The media wants to play with Twitter but ‘lacks imagination’
Over the last few days and weeks, we’ve seen numerous headlines over here in the UK concerning Twitter.
Not a day goes by without an article being published about the new ‘microblogging kerraze’ that’s sweeping the nation.
Last week’s Husdon River emergency aeroplane landing showed that Twitter can beat traditional media to the story as one of the very first pictures to be posted from the riverbanks was obtained by Janis Krums - a Twitterer from Florida .
Nothing demonstrated the true power of Twitter better than the unfolding of the recent Chinese earthquake which was first reported on Twitter.
To add further fuel to the petrol drenched media frenzy surrounding Twitter, Phillip Schofield (or @Schofe) as we now know him suggested live on air this week that the nation’s housewives join him in conversation on Twitter. This was interpreted by his army of daytime tv viewers as an invitation to sexually stalk the ‘silver fox’ online and so Twitter was swamped with gushing menopausal newbies desperatly trying to figure out if @fernbritton was real (which incidentally she wasn’t).
This all reminds me of where Facebook was a few months ago, encouraging lazy journalists to write about pockets of conversation which were being revealed through trend searches on the social networking site. You know, the type of thing: “Gordon Brown has the sexiest voice in Britain according to a Facebook Group (of 300 members)”.
Is Twitter in danger of becoming the equivalent of an adreneline injection on standby to revive editorial desks on slow news days?
Granted, the Chinese earthquake, presidential inauguration and impressive plane landing were all worthy news stories which highlighted Twitter to be the amazing aggregation/distribution/conversation platform that it clearly is.
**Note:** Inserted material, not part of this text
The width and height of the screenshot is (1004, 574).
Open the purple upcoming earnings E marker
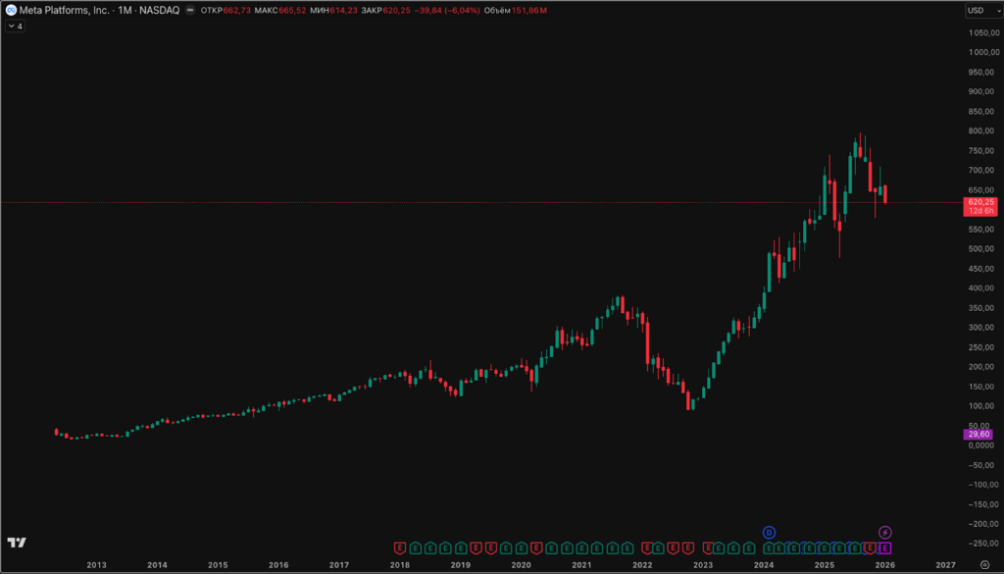884,548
But what about the ‘non stories’? The ones which obsess about ‘celebrity’ gossip sourced direct from their ‘Twitterstreams’ (see Jonathan Ross, David Bowie).
Or as the Guardian’s Paul Carr puts it:
“Brilliant. An entire story created out of the fact that Jonathan Ross has a Twitter account, and occasionally uses it to make quite funny jokes about his personal situation.”
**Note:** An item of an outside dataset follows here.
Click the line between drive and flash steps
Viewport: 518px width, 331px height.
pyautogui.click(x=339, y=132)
But surely all this can only be a good thing? Don’t these stories just herald the arrival of the ‘Twipping-Point’? Shouldn’t we want more people to hear about Twitter?
Yes… and No.
Twitter is so ridiculously simple to use yet terrifyingly complicated to get your head around. I remember a time before TV. No… actually I don’t. But if I could remember that far back, I’d imagine that people found it quite hard to comprehend a flickering box from which ghostly images appeared and showed us what was taking place on the other side of the world. That said, a TV is fairly simple to use and engage with. The same for Twitter.
Which is why it is really important that anybody that is responsible for taking it to the masses needs to understand the medium and translate its appeal in the communication. So Phillip Schofield’s Twitter mention on ITV’s This Morning was actually pretty cool, as he is somebody familiar with the platform and has spent a decent amount of time Tweeting away to his heart’s content. He gets it.
However about an hour ago, the Indy just published an article about Twitter which makes for an interesting read.
You can read the full version here: Why Britain is suddenly all a-twitter: Record numbers sign up to site that lets us share every detail of our lives with the world
This is a fairly lengthy article, written by Jack Sidders. Here’s his summary:
Frequently updating the world as to the minutiae of one’s existence is surely an exercise in narcissism and time-wasting in the extreme. Such was my initial impulse on discovering Twitter.
But having created an account I realise I was guilty of a lack of imagination, for Twitter has uses far beyond informing the world of what I had for breakfast.
It is not simply another Facebook-style social networking site where users may tag drunken photos of one another and relentlessly massage their egos, safe in the knowledge they have 5,000 friends.
Twitter has numerous highly-beneficial applications. First of all it makes a fantastic tool for marketing and advertising. Sinister as this may sound, it actually works almost solely to the advantage of those with something interesting to promote, like a blog, rather than a product for retail.
Indeed it can act as a blog in itself – a phenomenon known as microblogging due to the 140-character limit, which proves surprisingly liberating.
As to its undeniable potential to be a distraction, many people with more tech nous than me report that it can reduce your internet usage if used properly. Twitter can be an alternative to email, instant messenger and RSS (news) feeders because of its private message functions, thus streamlining the number of sites you must access to get all your news.
Some use it for networking – keeping up with the latest and greatest in their industry and constantly making new contacts. Meanwhile, others employ it to break news.
For the uninitiated Twitter hatchling like me it will probably be used to organise trips to the pub. Next step: find someone to Tweet.
When I looked up Jack Sidders on Twitter this is what I found:
- No profile pic.
- 1 Update.
- 1 Follower.
What qualifies this joker to write up an article about Twitter? We can all see that he’s done his research!
Jack’s only Tweet?
“Attempting to understand twitter. Is it narcicism?”
No son. It’s real life. Pity you didn’t stick around long enough to find out.